En plus d'identifier le type de cellule et la mutation, votre diagnostic de CPNPC comprend une évaluation du grade et du stade du cancer. Le grade est une évaluation de l'agressivité des cellules et de la probabilité de métastases (en fonction de leur apparence au microscope), tandis que le stade décrit la taille du cancer et son étendue.
Traitement
Il existe plusieurs stratégies de traitement utilisées pour le cancer du poumon. Votre traitement dépend d'un certain nombre de facteurs, tels que la taille de la tumeur, l'étendue de sa propagation et si vous avez d'autres problèmes de santé. Les traitements comprennent l'ablation chirurgicale de la tumeur, la chimiothérapie et / ou la radiothérapie.
Essais cliniques
Un certain nombre d'essais cliniques sur les effets des inhibiteurs de KRAS G12C pour le traitement du CPNPC sont actuellement en cours.
Les produits étudiés sont décrits comme des inhibiteurs directs covalents ciblant le KRAS G12C. Les inhibiteurs se lient au gène muté pour avoir leur effet anticancéreux. Ces inhibiteurs de KRAS G12C agissent pour inactiver le gène afin qu'il ne continue plus à diriger la production de protéines cancérigènes.
Des études préliminaires sont prometteuses, et plusieurs sociétés pharmaceutiques travaillent sur le développement de médicaments possibles qui pourraient être disponibles dans les années à venir pour les personnes atteintes de NSCLC avec des mutations KRAS G12C.

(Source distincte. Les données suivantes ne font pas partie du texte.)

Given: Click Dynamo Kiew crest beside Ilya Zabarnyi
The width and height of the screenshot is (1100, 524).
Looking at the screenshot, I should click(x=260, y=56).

Comment le cancer du poumon non à petites cellules est traitéUn mot de Verywell
Si vous avez reçu un diagnostic de cancer du poumon, il peut être effrayant de penser à votre pronostic et à votre traitement. Vous aurez besoin de tests diagnostiques pour déterminer le type, le stade et le grade de votre cancer.
Votre plan de traitement peut inclure un certain nombre d'approches qui peuvent être utilisées ensemble pour aider à optimiser vos résultats. Si vous avez un CPNPC avec une mutation KRAS G12C, votre traitement sera conçu autour de la meilleure prise en charge de ce type spécifique de cancer.